Je pense que ça elle l'a compris. Elle a compris la manipulation, elle a compris la discrimination (à partir d'exemples du sexisme).
J'ai pris sur moi, mais j'étais contente d'avoir eu cette discussion avec elle. J'ai essayé de baser son regard sur des gens qu'elle connaissait qui pouvaient être d'origines multiples. J'ai essayé de lui montrer que l'immigration ça n'est pas un fléau comme on veut bien le faire croire. J'ai essayé.
Quand je lui ai téléphoné après la tuerie à Charlie Hebdo, je m'attendais à ce que tout ça lui ait été bénéfique. "Ouais mais bon, c'est toujours les mêmes..." - "Quoi, toujours les mêmes ?" - "Bah Saïd et je sais pas quoi." Ok. Raté. J'ai retenté de lui expliquer qu'il y avait des gens biens partout, qu'il fallait pas stigmatiser un groupe parce qu'il y avait quelques monstres parmi eux. Mais je n'ai pas réussi à être patiente cette fois, je n'ai pu faire aucun effort de pédagogie, j'ai juste fini par lui raccrocher au nez.
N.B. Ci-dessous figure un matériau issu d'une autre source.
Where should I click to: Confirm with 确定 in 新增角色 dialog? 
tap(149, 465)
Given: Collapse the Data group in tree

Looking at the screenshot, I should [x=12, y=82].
Pourquoi ma soeur, blanche, dans la classe moyenne sans problème d'argent, bonne élève, cultivée, curieuse, intelligente, vivant dans une famille tolérante et ouverte, qui n'a jamais été confrontée à des violences ou à des menaces, à quoi que ce soit qui pourrait expliquer des opinions tranchées, peut dire ça ?
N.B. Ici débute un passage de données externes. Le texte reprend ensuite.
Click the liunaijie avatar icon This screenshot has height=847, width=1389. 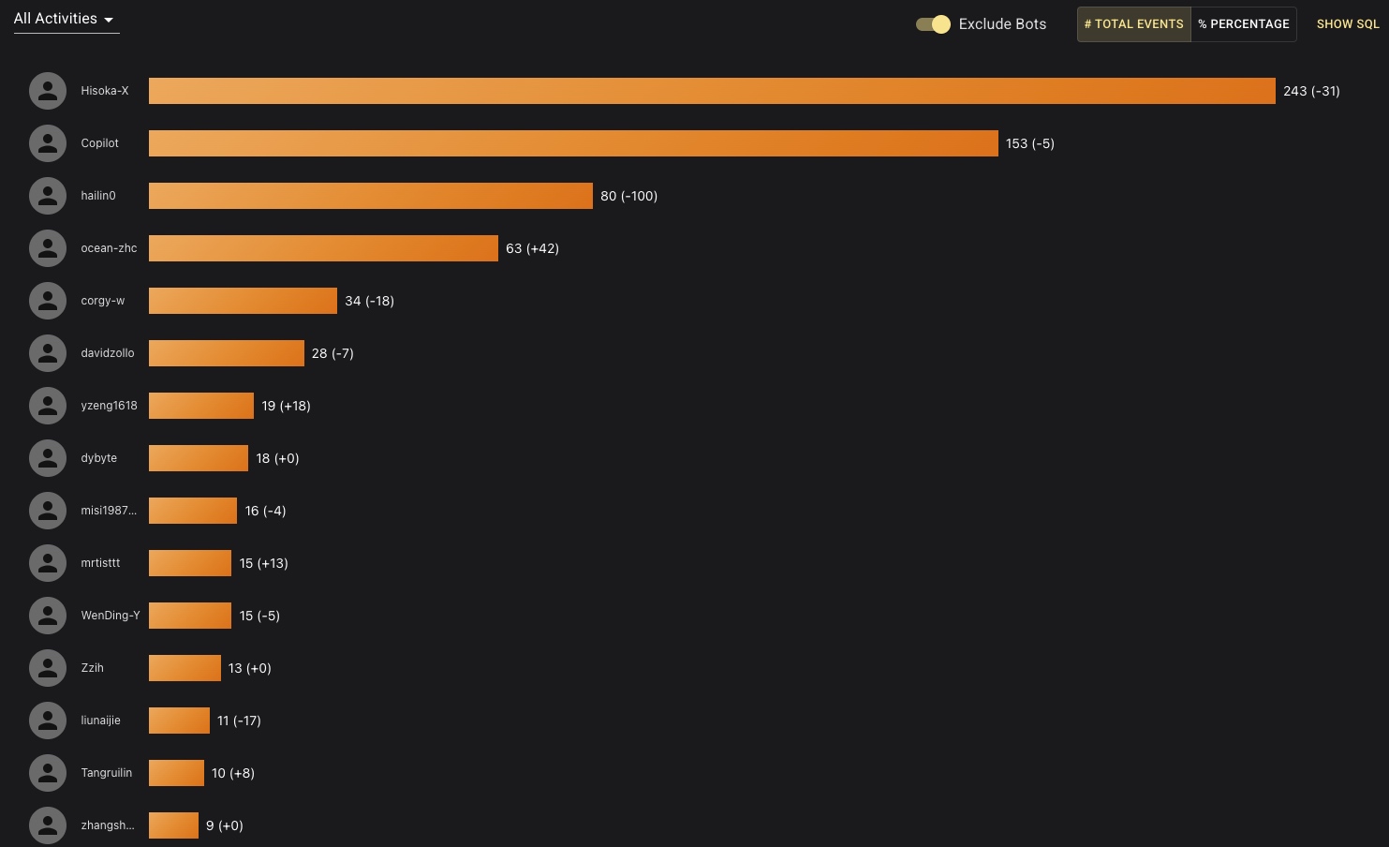click(48, 721)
QUI lui a mis ça dans la tête ? POURQUOI ce que sa soeur lui dit ne réussit pas à enrayer ces idées ?
Ça me rend profondément triste et je me sens démunie.
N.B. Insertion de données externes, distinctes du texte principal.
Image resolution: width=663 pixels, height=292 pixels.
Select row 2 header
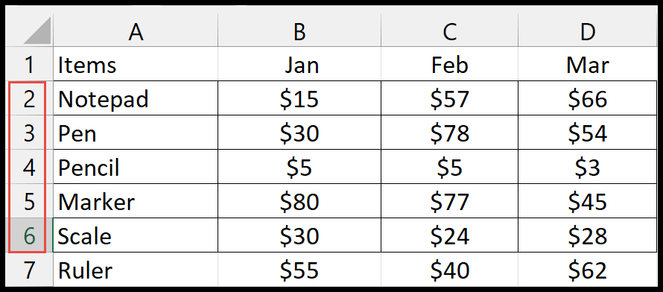(29, 98)
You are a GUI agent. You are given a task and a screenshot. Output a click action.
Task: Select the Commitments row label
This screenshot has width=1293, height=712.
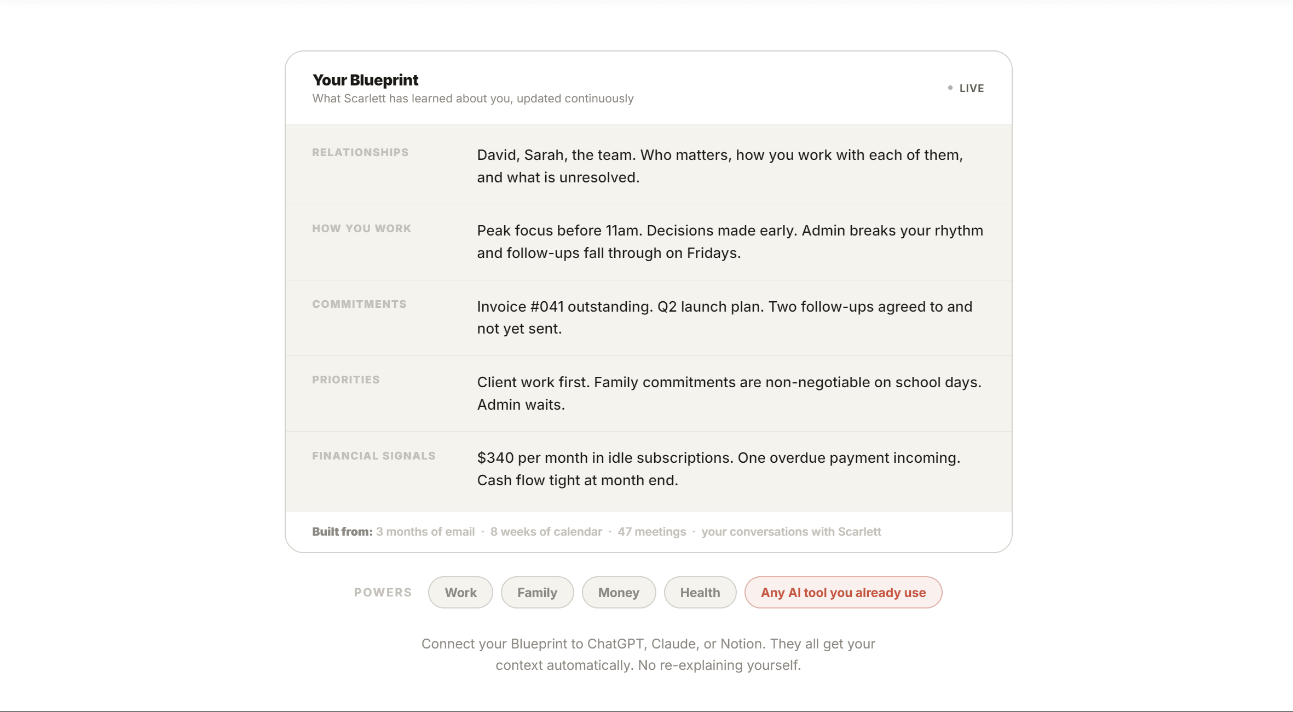click(359, 304)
Sinon, j'ai demandé à ma mère enseignante si elle avait discuté des événements avec ses élèves de CM2. Elle ne l'a pas fait, déjà parce qu'elle est en mi-temps donc elle ne les a vus que le lundi après la fusillade, donc l'autre enseignante, elle suppose, a dû faire la minute de silence et en parler. Elle n'a pas souhaité remettre le sujet sur le tapis, car elle trouve compliqué, avec des enfants de 10 ans, d'évoquer ces sujets. Elle a peur de les coincer entre l'opinion de l'école et l'opinion des parents, que cela soit difficile à gérer pour eux. Je ne suis pas d'accord avec elle, mais je comprends un peu. De ce qu'elle me raconte, les parents sont tellement exigeants, critiques et réac' face aux enseignants, à leurs décisions et autres qu'instaurer un débat politique au sein de la classe pourrait encore plus compliquer les choses.